Loay is nervous about the creation he put his fingerprints on. “All our research and experiments are theoretical,” he says, “and by one small error or something we didn’t take into consideration, years of work could be shattered to pieces on the very cold, very red planet. We want it to fly three meters off the ground to prove the possibility of flying on Mars. If it does this, it will mean we made history!”

Palestinians can do it

Loay is now working on other top-secret, breakthrough technological projects. I find Loay a success story and a role model, and many young Palestinian do as well. He finds that overwhelming, and in our Instagram chat he wished me best of luck.

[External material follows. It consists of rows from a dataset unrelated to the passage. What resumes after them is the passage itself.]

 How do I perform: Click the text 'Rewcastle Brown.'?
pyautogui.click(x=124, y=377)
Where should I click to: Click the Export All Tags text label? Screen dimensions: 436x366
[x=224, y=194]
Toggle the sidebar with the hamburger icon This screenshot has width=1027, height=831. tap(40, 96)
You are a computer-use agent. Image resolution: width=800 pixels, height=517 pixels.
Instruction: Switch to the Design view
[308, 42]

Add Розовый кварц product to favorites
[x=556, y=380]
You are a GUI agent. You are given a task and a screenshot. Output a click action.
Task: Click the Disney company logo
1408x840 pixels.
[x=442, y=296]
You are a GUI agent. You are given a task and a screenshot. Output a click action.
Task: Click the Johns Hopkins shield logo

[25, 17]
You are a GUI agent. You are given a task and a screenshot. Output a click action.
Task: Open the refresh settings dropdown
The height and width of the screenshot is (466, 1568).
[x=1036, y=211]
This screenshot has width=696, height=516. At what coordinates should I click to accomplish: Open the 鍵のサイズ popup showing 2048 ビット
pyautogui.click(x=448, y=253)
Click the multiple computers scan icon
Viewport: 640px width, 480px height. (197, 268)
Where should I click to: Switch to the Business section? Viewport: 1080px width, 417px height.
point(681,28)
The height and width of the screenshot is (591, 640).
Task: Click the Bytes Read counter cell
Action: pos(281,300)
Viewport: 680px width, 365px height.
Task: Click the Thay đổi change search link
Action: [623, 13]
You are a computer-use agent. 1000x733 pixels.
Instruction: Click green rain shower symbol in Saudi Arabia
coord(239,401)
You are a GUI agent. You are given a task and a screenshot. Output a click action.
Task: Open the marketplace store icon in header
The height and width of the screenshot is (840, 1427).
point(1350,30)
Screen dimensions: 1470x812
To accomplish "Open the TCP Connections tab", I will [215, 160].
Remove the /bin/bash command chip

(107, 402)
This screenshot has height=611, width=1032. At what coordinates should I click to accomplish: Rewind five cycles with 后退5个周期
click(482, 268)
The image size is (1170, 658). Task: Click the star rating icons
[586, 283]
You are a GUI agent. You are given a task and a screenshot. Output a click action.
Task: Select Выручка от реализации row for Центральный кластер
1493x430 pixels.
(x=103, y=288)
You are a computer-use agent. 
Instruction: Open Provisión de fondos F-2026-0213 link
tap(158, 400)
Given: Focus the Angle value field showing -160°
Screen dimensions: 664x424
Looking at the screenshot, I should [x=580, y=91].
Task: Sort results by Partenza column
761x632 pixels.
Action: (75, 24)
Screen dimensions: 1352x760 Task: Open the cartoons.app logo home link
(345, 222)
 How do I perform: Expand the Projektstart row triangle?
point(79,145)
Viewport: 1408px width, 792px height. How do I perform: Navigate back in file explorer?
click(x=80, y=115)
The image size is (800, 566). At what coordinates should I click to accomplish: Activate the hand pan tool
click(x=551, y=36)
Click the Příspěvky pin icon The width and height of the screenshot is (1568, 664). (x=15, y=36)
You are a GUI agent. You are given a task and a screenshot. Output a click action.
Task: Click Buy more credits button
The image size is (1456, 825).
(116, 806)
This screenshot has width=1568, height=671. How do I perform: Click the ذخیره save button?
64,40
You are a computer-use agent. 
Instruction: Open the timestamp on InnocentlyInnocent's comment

Loay’s sudden fame among Palestinians started with him posting his photo with the helicopter and the team on Facebook and LinkedIn. Then his cousins spilled the beans, then his extended family, then the whole Arab World and many news agencies. He was interviewed everywhere in the Middle East, and that made him feel good about himself, his work and his homeland in Palestine and the Arab World. Back in Beit Hanoun, a banner was hung to welcome the great many visitors who came to congratulate the family. The love he’s received from the Palestinians has been a great gift, and he told me that his coworkers are jealous of the outpouring of support he’s received.

Loay believes that Palestinians can do whatever they dream of. Their circumstances are hard, he says, but their ingenuity and perseverance are harder. They can reach for the stars and catch them. The first Palestinian astronaut is on the way, and the Palestine Space Agency is not just a dream. We can and we will — nothing will ever change that.

Editor’s Note: Ingenuity “succeeded in its historic first flight” today on April 19, 2021.